Python で dataclass を使う方法についていくつか紹介します。
dataclass
エンティティを定義する手段はいろいろとありますが、今回は dataclass について説明します。
dataclass は Python 標準の機能で Python 3.7 で追加されています。バージョンには注意が必要です。
dataclass: https://docs.python.org/ja/3/library/dataclasses.html
定義方法
定義方法はデコレータをつけるだけです。
import dataclasses
@dataclasses.dataclass
class SampleEntity:
id: int = dataclasses.field(default=None)
name: str = dataclasses.field(default=None)
dataclass を使う場合の一番わかり易いメリットとして init の定義が不要ということがあります。内部で自動生成されるため定義不要です。
上で定義した dataclass は init の定義をすることなくインスタンス生成時に値を渡せます。
SampleEntity(id=1, name="sample")
デコレータ
dataclass のデコレータにはパラメータを付与することもできます。
@dataclasses.dataclass(init=True, frozen=True)
代表的なものを簡単に紹介します。
パラメータ | デフォルト | 説明 |
init | True | __init__を生成するか |
eq | True | 比較メソッド(__eq__)を自動で生成するか |
frozen | False | 変更不可にするか。いわゆるイミュータブル |
フィールド定義
dataclass のフィールド定義する場合には”dataclasses.field”を使います。
使わなくても定義は可能ですが、必要な場合もあるので個人的には統一して使うようにしています。
パラメータ | デフォルト | 説明 |
default | MISSING | デフォルト値。Noneを指定するとインスタンス生成時パラメータ不要になる |
init | True | __init__にこのフィールドを含めるか |
compare | True | 比較メソッドにこのフィールドを含めるか |
型定義
フィールドの型を定義するにはヒントを付けます。
id: int = dataclasses.field()
name: str = dataclasses.field()
初期値
基本データ型(int, str)などには “default=X” でいいですが、list や dict の場合には default_factory を使います。
childs: list = dataclasses.field(default_factory=list)

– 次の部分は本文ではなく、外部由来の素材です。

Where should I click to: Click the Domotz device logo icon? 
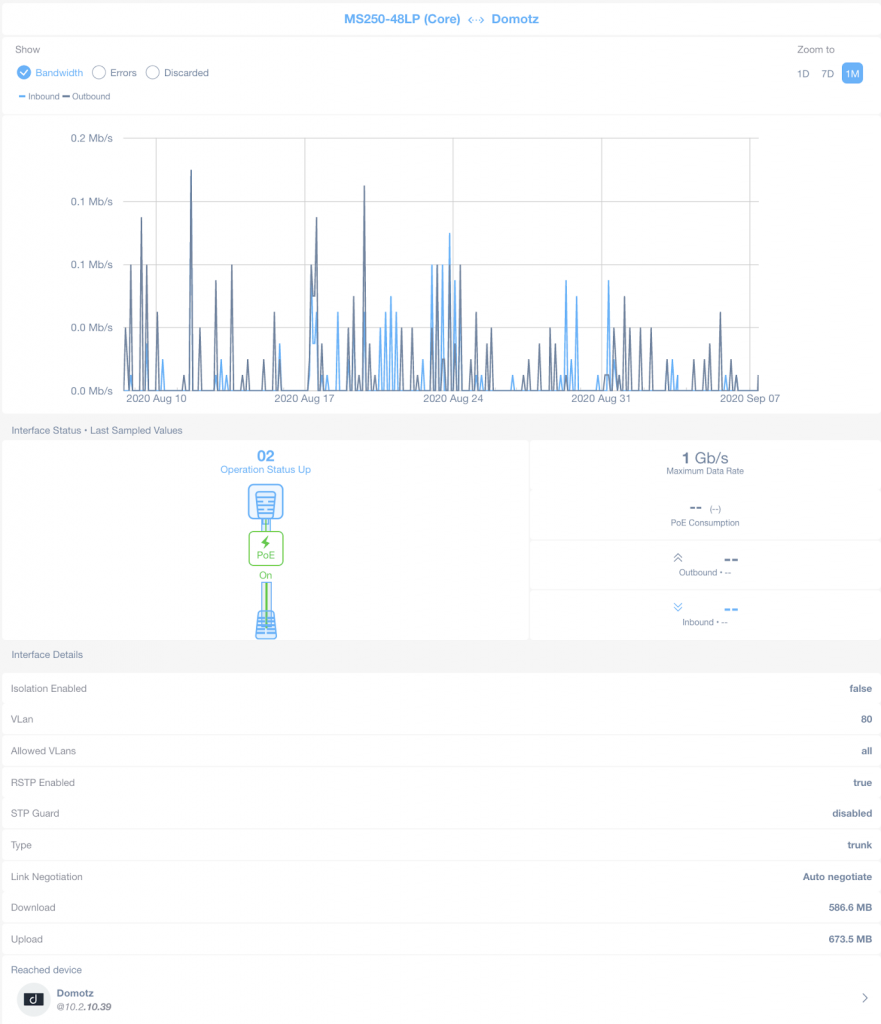[x=34, y=999]
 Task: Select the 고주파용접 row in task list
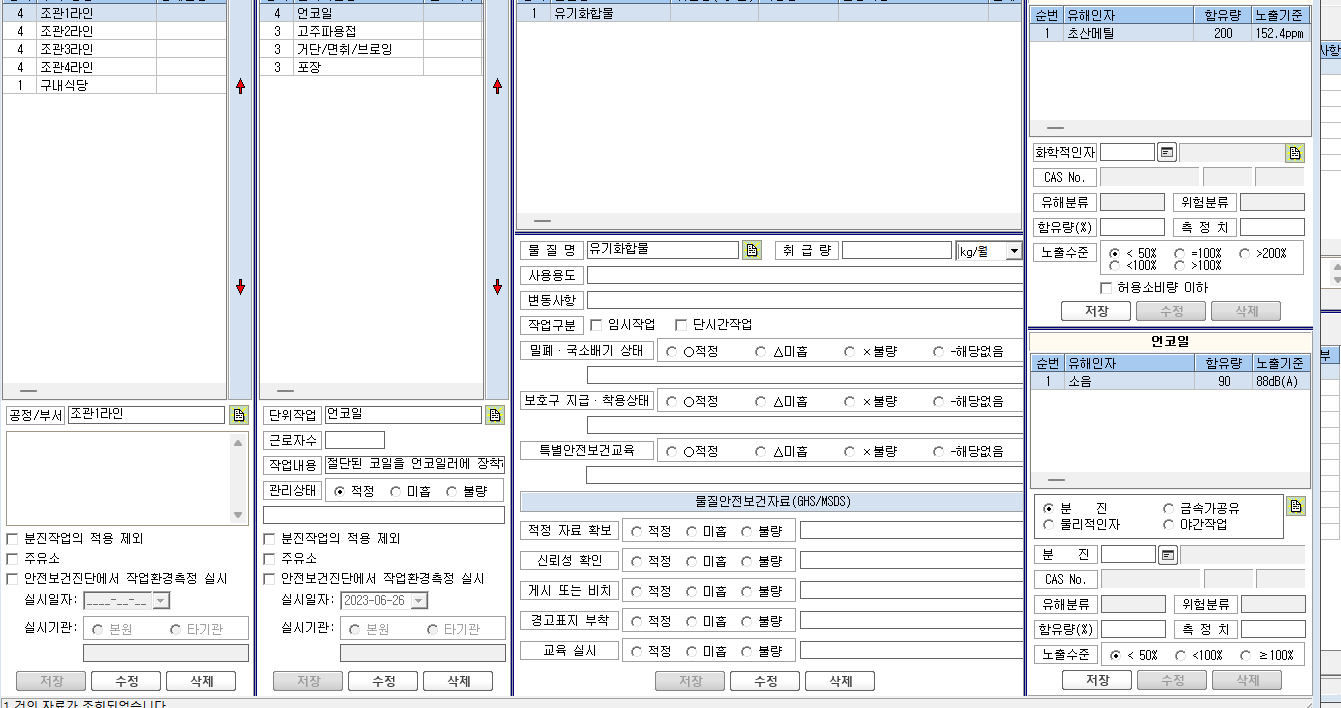click(370, 32)
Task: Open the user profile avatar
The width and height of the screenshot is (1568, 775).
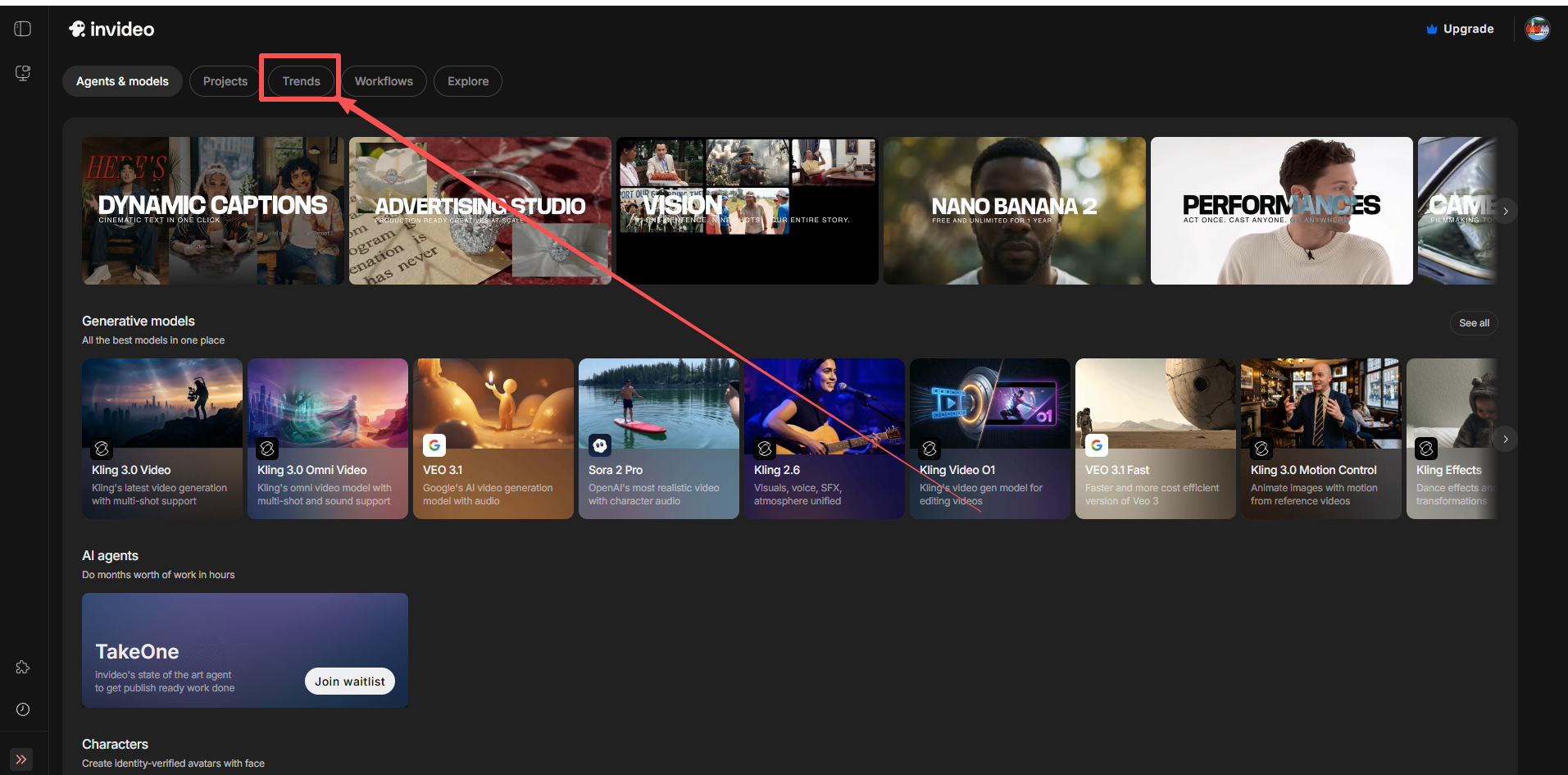Action: (x=1537, y=29)
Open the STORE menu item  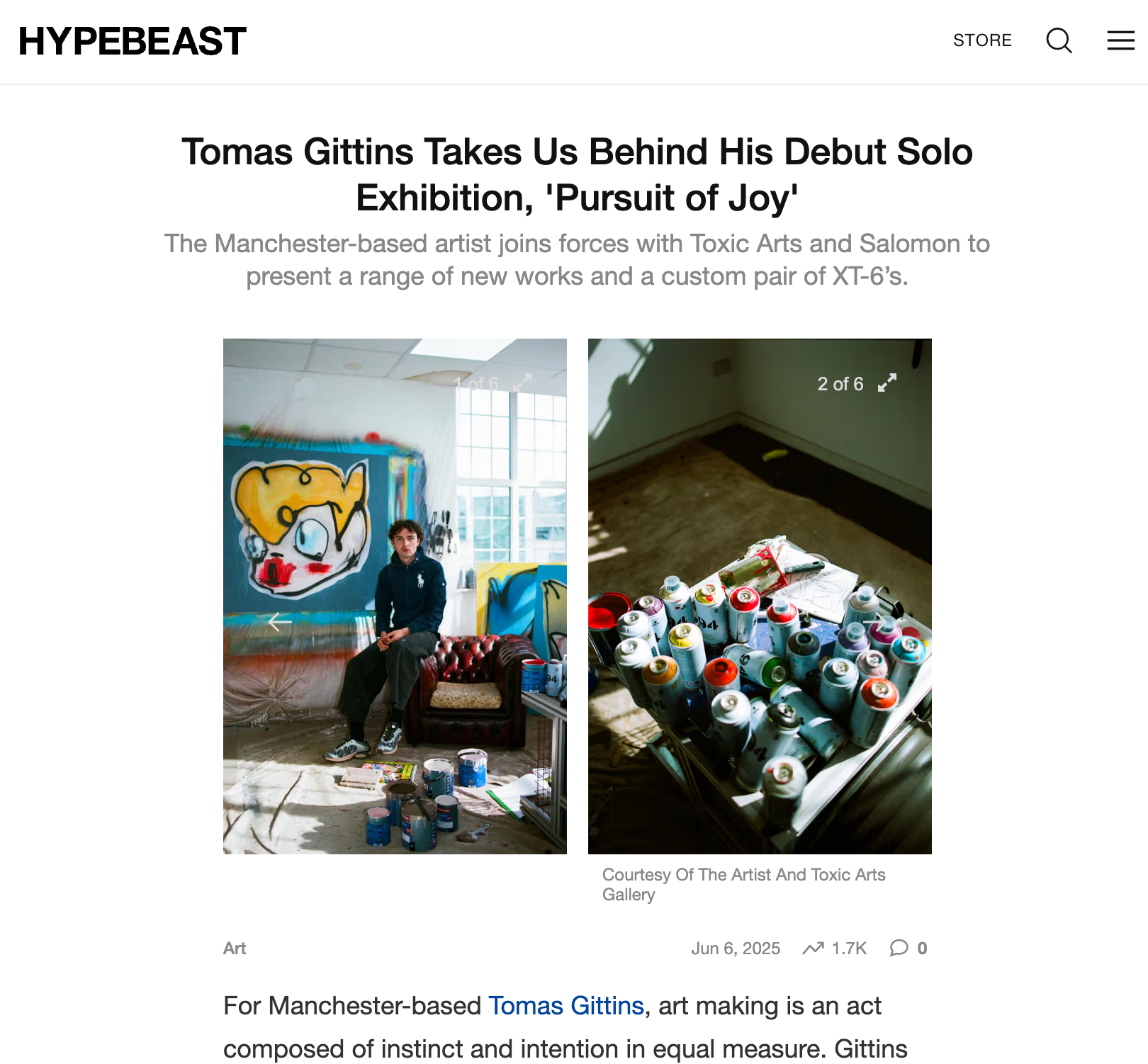coord(982,40)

厳密には基本データ型かどうかではないですが、基本的な使い分けの考え方としては問題ないはずです。
初期化後の処理 (post_init)
“__post_init__”メソッドを定義した場合、”__init__”後に実行されます。
初期化後に値を設定したい処理などが記載できます。
aaa: int = dataclasses.field()
bbb: int = dataclasses.field()
xxx: int = dataclasses.field(init=False)
code: str = dataclasses.field()
def __post_init__(self):
xxx = aaa * bbb
code = self.code.upper() if self.code else None
初期化限定変数 (InitVar)
“InitVar”でフィールドを定義すると初期化のみに使用できるフィールドとなります。
post_init で受け取ることができます。
name: str = dataclasses.field()
append: dataclasses.InitVar(str) = None
def __post_init__(self, append):
self.name = self.name + append
dataclass の継承
dataclass を継承したクラスを作成する場合、そのクラスも dataclass にする場合は、継承したクラスにもデコレータを付ける必要があります。
@dataclasses.dataclass
class Base:
# 定義
# NG
class extend(Base)
# OK
@dataclasses.dataclass
class extend(base):
dataclass の判定
オブジェクトが dataclass か判定するには is_dataclass を使います。
if dataclasses.is_dataclass(data):
print("dataclass")
else:
print("not dataclass")
dict に変換
“asdict”を使用することで簡単に dataclass を dict に変換できます。
d = dataclasses.asdict(data)
dict_factory パラメータにメソッドを渡すことで変換に介入することもできます。
# 例
def convert(data):
ts = []
for name, value in data:
val = value
if isinstance(value, FileProxyMixin):
# ファイル(Django) の場合、スキップ
continue
elif isinstance(value, bytes):
# byte の場合、文字に変換
val = 変換処理(value)
elif isinstance(value, TypeBase):
# オリジナルの区分値(Enumを便利に使う記事参照)
val = value.val
ts.append((name, val))
return dict(ts)
d = dataclasses.asdict(data, dict_factory=convert)
その他、データクラスはいろいろ便利に使えるので公式や記事を参照して使ってみてください。